Vigiai e estai preparados

  


A Palavra de Deus que a liturgia deste domingo nos propõe convida-nos à vigilância: o verdadeiro discípulo não vive de braços cruzados, numa existência de comodismo e resignação, mas está sempre atento e disponível para acolher o Senhor, para escutar os seus apelos e para construir o “Reino”. O Evangelho das missas deste domingo começa com uma referência ao “verdadeiro tesouro” que os discípulos devem procurar e que não está nos bens deste mundo: trata-se do “Reino” e dos seus valores. A questão fundamental é: como descobrir e guardar esse “tesouro”? A resposta é dada em três “parábolas”, que apelam à vigilância.

 A primeira parábola convida a ter os rins cingidos e as lâmpadas acesas (o que parece aludir a Ex 12,11 e à noite da primeira Páscoa, celebrada de pé e “com os rins cingidos”, antes da viagem para a liberdade), como homens que esperam o senhor que volta da sua festa de casamento. Os que creem são, assim, convidados a estarem preparados para acolher a libertação que Jesus veio trazer e que os levará da terra da escravidão para a terra da liberdade; e são também convidados a acolherem “o noivo” (Jesus) que veio propor à “noiva” (a humanidade) a comunhão plena com Deus (a “nova aliança”, representada na teologia judaica através da imagem do casamento).

 A segunda parábola aponta para a incerteza da hora em que o Senhor virá. A imagem do ladrão que chega a qualquer hora, sem ser esperado, é uma imagem estranha para falar de Deus; mas é uma imagem sugestiva para mostrar que o discípulo fiel é aquele que está sempre preparado, a qualquer hora e em qualquer circunstância, para acolher o Senhor que vem.

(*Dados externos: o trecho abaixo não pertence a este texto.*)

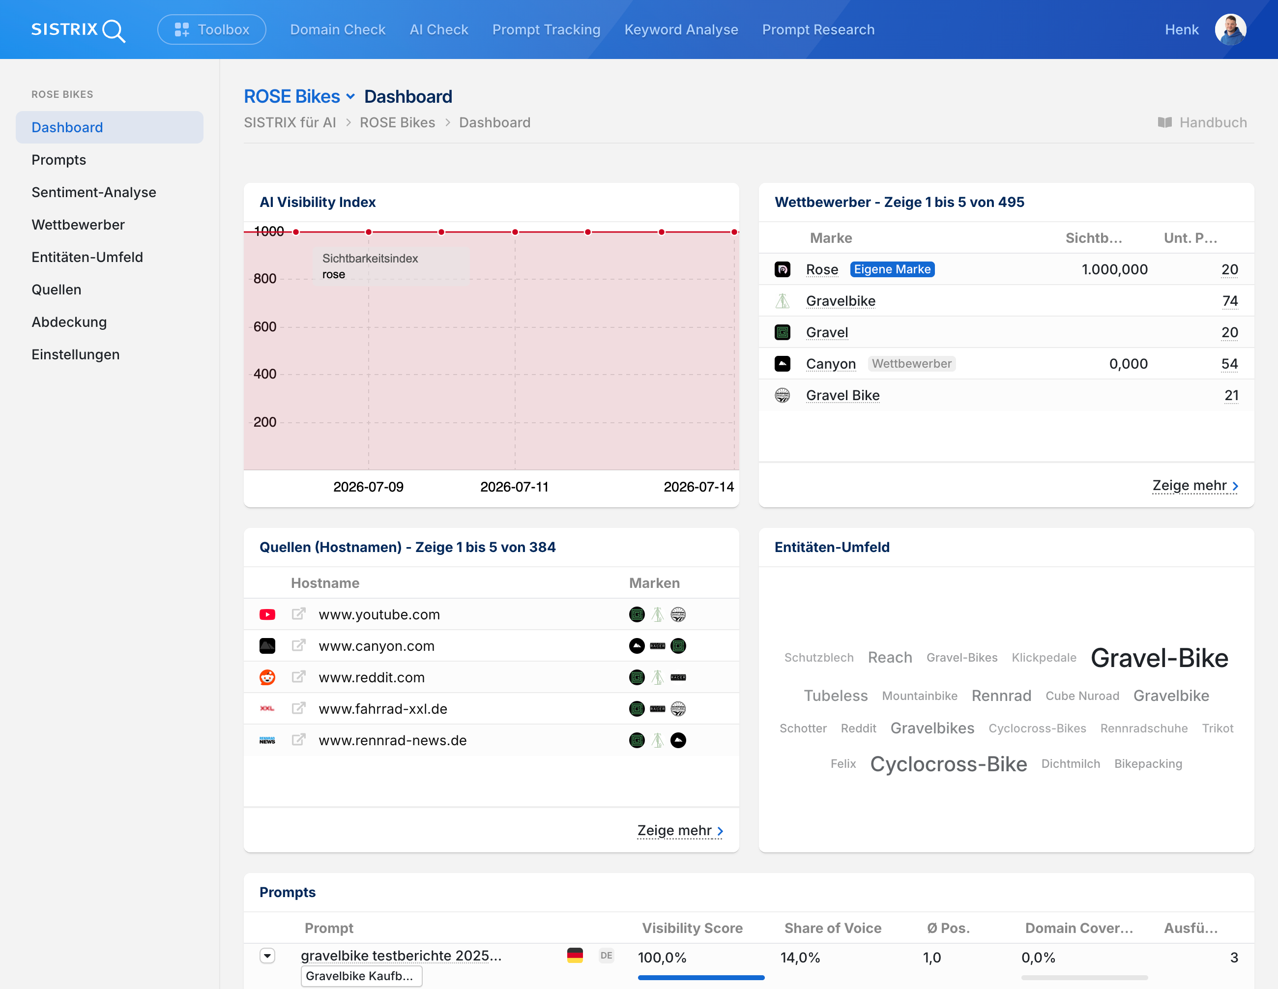Click the SISTRIX magnifier logo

 A terceira parábola parece dirigir-se aos responsáveis da comunidade, que devem permanecer fiéis às suas tarefas de animação e de serviço: se algum deles descuida de suas responsabilidades no serviço aos irmãos e usa as funções que lhe foram confiadas de forma negligente ou em benefício próprio, será castigado. A última afirmação (“a quem muito foi dado, muito será exigido, a quem muito foi confiado, mais se lhe pedirá – vers. 48b) é claramente dirigida aos responsáveis da comunidade; mas pode aplicar-se a todos os que receberam dons materiais ou espirituais.